EXERCISE REQUIREMENTS
For this task, extract exactly the lines of the data below, from the line containing "Task: Restart the debug session" through the last one, with pictures left out.
Start of Block
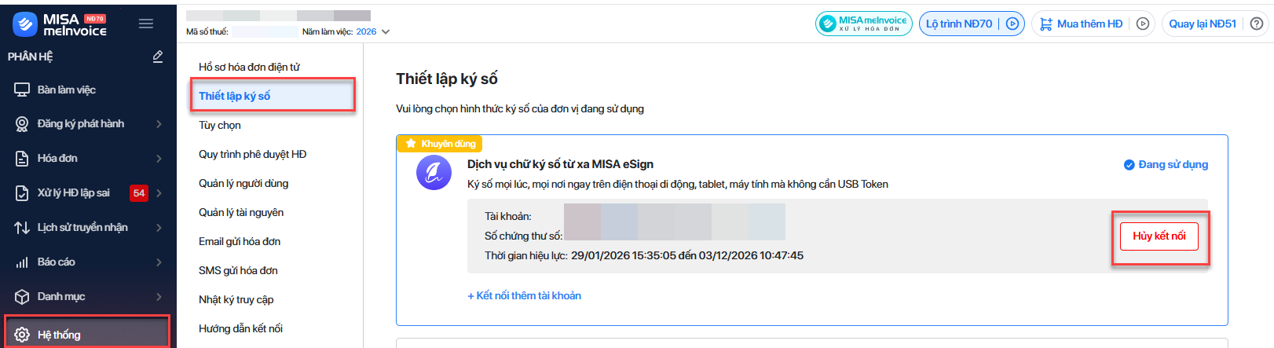Viewport: 1274px width, 348px height.
Task: Click the play icon next to Mua thêm HĐ
Action: pos(1143,24)
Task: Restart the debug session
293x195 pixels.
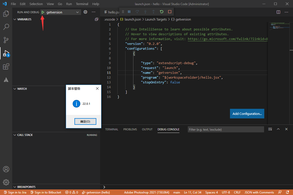Action: tap(162, 12)
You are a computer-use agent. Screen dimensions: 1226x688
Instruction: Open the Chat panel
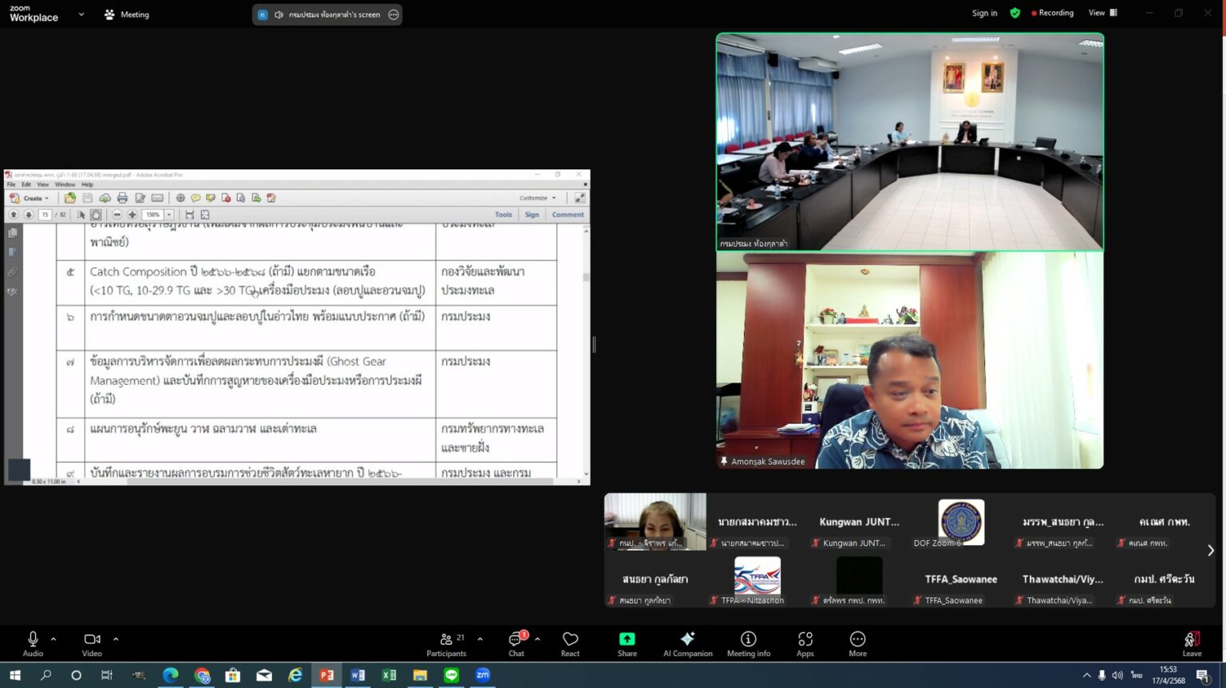point(516,643)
End of Block
OUTPUT FOR THIS EXERCISE
Task: Restart the debug session
293x195 pixels.
Action: tap(162, 12)
You are a computer-use agent. Screen dimensions: 1226x688
Instruction: Open the Chat panel
point(516,643)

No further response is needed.